Bien-ÊtreSanté

NON aux restrictions NON aux punitions

Par 21/07/2020juillet 25th, 2020No Comments

Photo: Pinterest

Durant 12 années de ma vie, je n’avais aucune idée du monstre qui occupait tout mon espace mental et physique. Ce monstre était un trouble alimentaire. Je ne suis pas spécialiste, ni psychologue, mais j’ai envie de partager certaines découvertes qui m’ont apaisée et qui pourraient faire de même pour certains/certaines. 

Quand j’ai décidé d’attaquer ce monstre pour vrai, le chemin était ardu, remplis d’embuches et de surprises… mais ô combien interessant. Je me considère maintenant guérie (même si certains ne croient pas à une réhabilitation complète).

Avec passion et dévouement, j’ai navigué mon monde intérieur, observé et analysé mon monde extérieur, changé un à la fois mes réflexes mentaux, pratiqué l’amour inconditionnel pour mon corps et guéri certaines blessures qui me suivaient depuis longtemps.

Il m’a fallu désapprendre et déconstruire certains concepts pour pouvoir voir la lumière et me sentir libre, enfin.

Je ne parlerai pas de blessures psychologiques, ni de ces nombreuses étapes complexes de guérison. Je parlerai plutôt de certains concepts concernant la relation entre l’humain, l’entraînement, et la nourriture.

Le mouvement et la bouffe

Premièrement: Pose-toi cette question simple: Pourquoi t’entraînes-tu? Pourquoi bouges-tu? Réponds de façon honnête.

Pour te sentir bien? Pour améliorer la qualité de ton sommeil?

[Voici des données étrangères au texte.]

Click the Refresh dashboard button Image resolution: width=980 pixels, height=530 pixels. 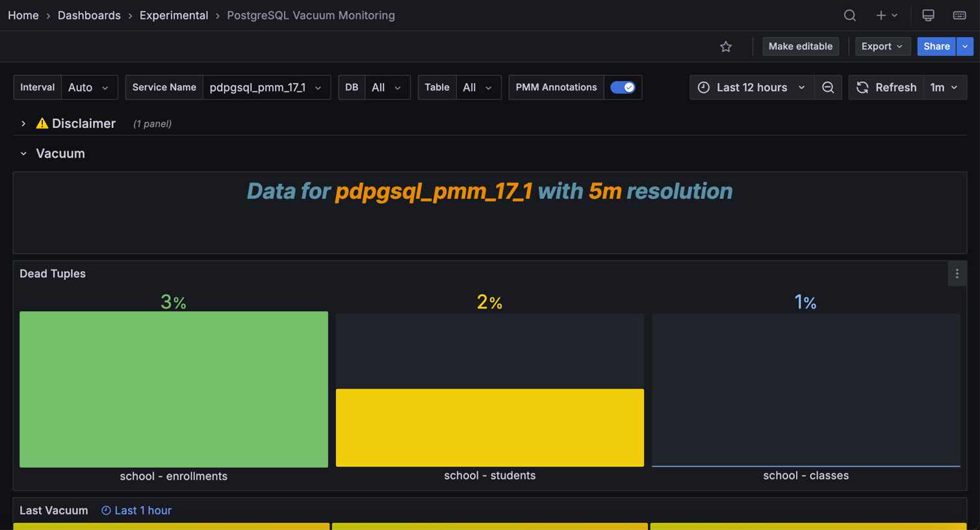tap(886, 87)
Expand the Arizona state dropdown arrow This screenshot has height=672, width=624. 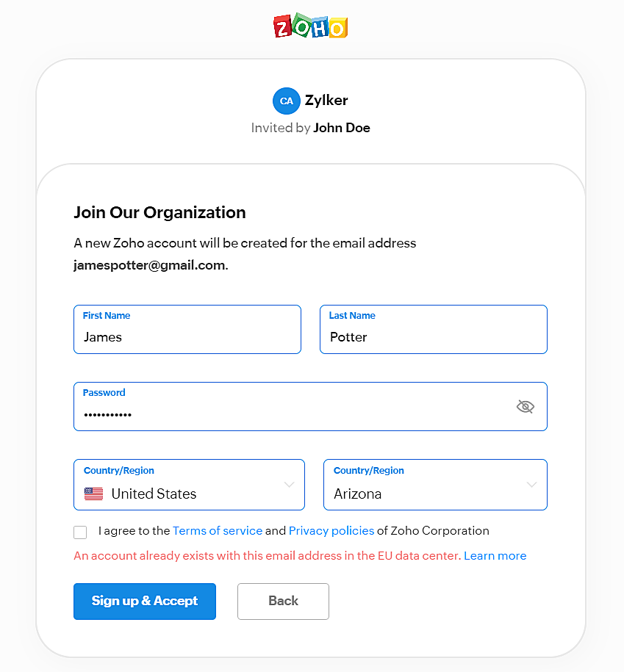531,485
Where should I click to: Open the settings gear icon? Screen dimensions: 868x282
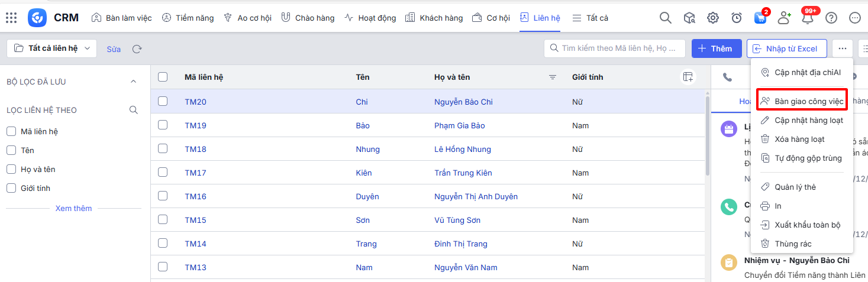pyautogui.click(x=713, y=18)
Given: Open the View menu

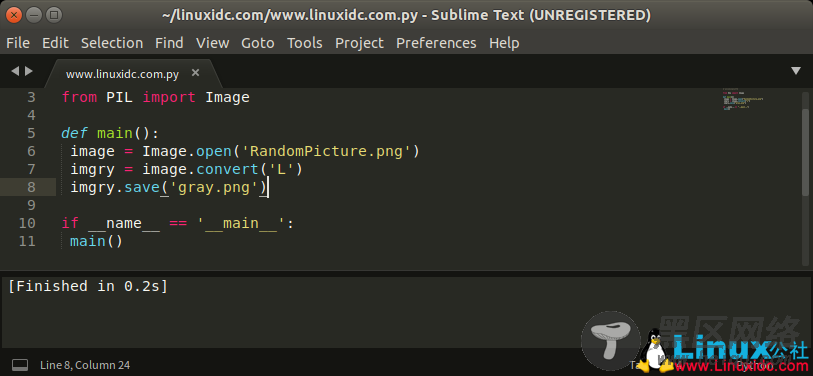Looking at the screenshot, I should tap(213, 43).
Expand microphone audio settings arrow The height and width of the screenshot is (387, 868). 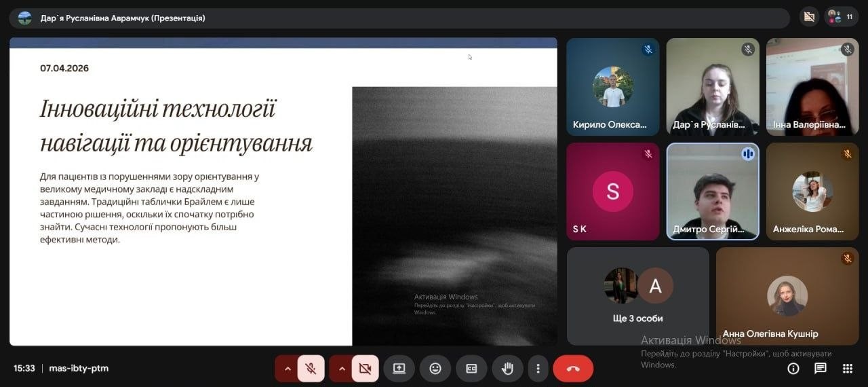click(x=287, y=369)
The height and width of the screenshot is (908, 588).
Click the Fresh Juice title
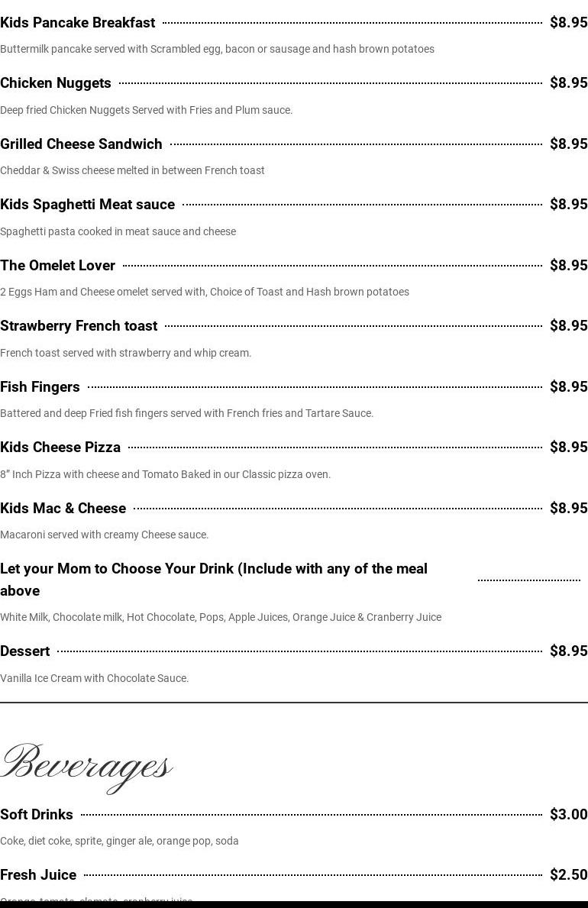click(x=38, y=875)
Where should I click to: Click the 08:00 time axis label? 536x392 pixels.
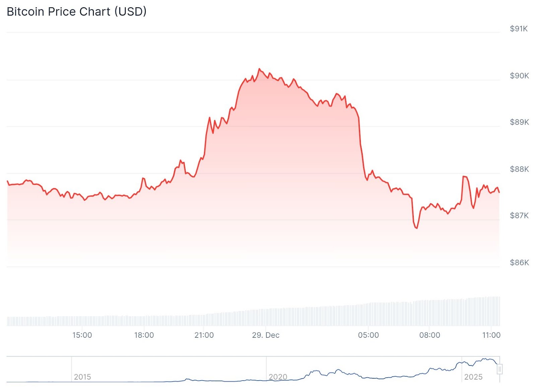[430, 335]
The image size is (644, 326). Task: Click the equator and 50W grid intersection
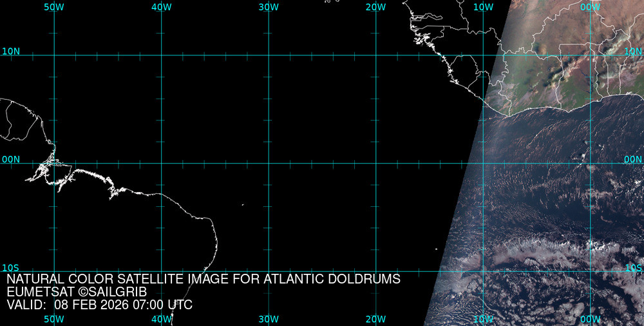(54, 163)
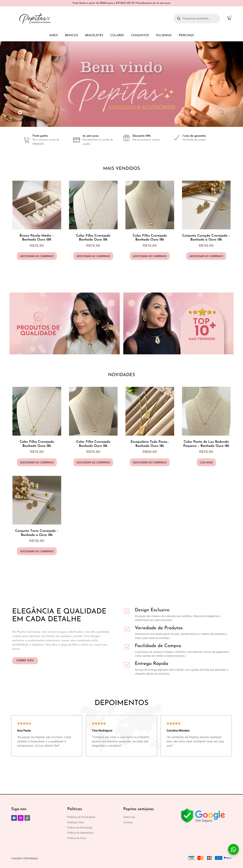
Task: Go to next banner slide arrow
Action: pyautogui.click(x=221, y=112)
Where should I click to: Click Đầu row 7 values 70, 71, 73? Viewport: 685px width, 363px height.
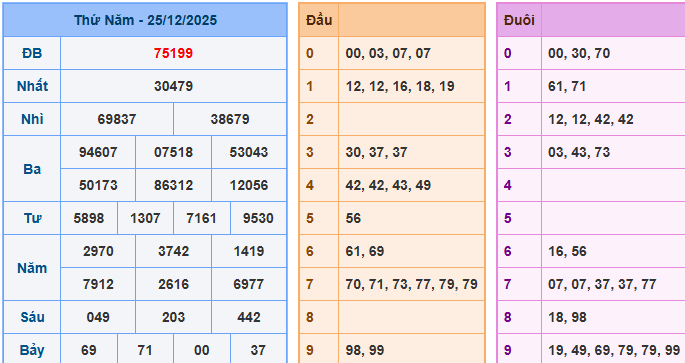pos(377,284)
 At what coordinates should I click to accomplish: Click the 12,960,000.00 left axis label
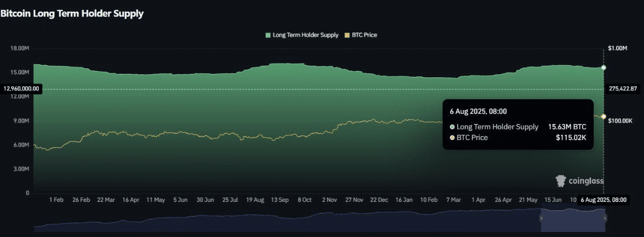pyautogui.click(x=22, y=89)
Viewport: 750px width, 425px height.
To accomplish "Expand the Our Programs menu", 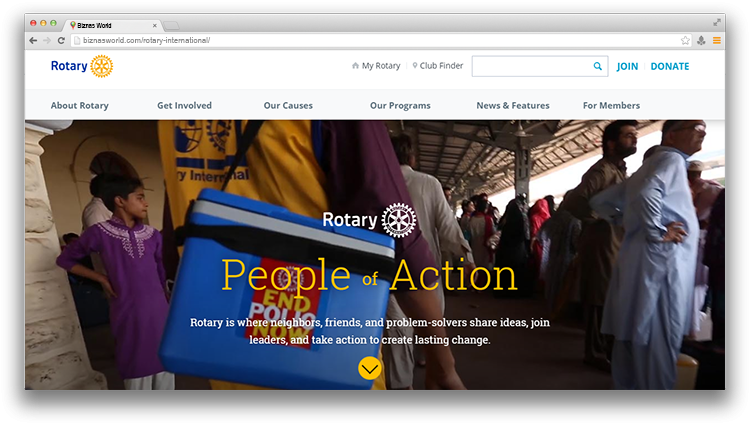I will coord(400,105).
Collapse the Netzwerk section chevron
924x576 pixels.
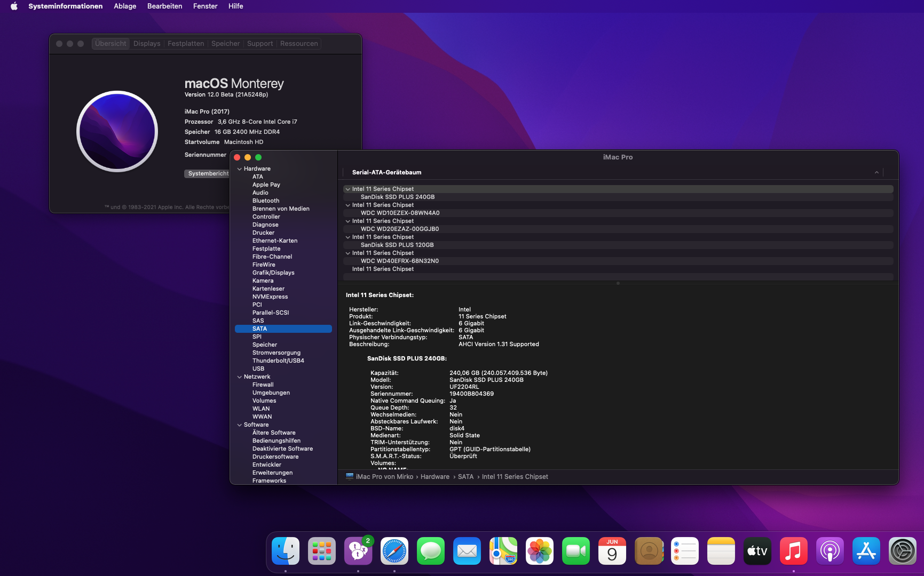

Pour changer ton apparence physique? Par plaisir? Parce que ton docteur te l’a prescrit? Parce que tu as lu que c’est bon de faire de l’exercice? Parce que tu en as envie? Pour vivre plus longtemps? Pour améliorer ta performance sportive?

Deuxièmement: aimes-tu bouger? As-tu l’impression de bouger pour compenser pour la nourriture ingérée? Te dis-tu: « J’ai beaucoup mangé ce week-end, je dois alors bouger plus cette semaine! » ?

Si tu utilises cette « logique », c’est normal car pour pour la plupart des gens, c’est ce qu’on a apprit.

Par contre, le corps humain est beaucoup plus complexe que ça. Ce n’est pas un rapport 1:1.

Même un téléphone cellulaire recharge et dépense de l’énergie à une vitesse différente selon quelle sorte, selon différents chargeurs, si la température est différente, s’il est vieux ou neuf, si l’update a été fait, ou même pour des raisons inconnues. Et c’est une machine!

Imagine les complexités du corps humain avec la bouffe! La théorie du « mange moins et bouge plus » pour perdre du poids est désuète. Elle n’implique pas l’humain et ses complexités. Il faut faire attention quand tu décides de couper un aliment ou de limiter les portions. En créant une restriction alimentaire, tu t’empêches de manger cet aliment. Tu te restreins. Tu perds ta liberté de manger ce que tu veux, quand tu veux et tu entres dans un cycle de « restrict-binge » 

Choisir de ne pas manger un certain aliment est different de s’empêcher de manger un aliment. La restriction crée un désir encore plus fort, pour combler un besoin (confort, plaisir du goût, etc) Quand vient le temps où tu flanches (parce que ça arrivera) , tu te sens hors contrôle et coupable quand en fait c’est toi-même qui s’est imposé cette règle. Après l’avoir mangé, une vague de culpabilité suit et la règle, la restriction devient encore plus ferme. « Plus jamais! Là je vais me contrôler! » 

Le cycle est enclenché. La roue continue de tourner: la vitesse accélère et on se sent hors contrôle autour ce cet aliment qu’on a caractérisé de « mauvais ».

STOP

Tu as la permission inconditionnelle de manger ce que tu veux, quand tu veux.

Tu n’as pas à mériter ta nourriture. Tu as le droit fondamental de manger. Un point c’est tout. 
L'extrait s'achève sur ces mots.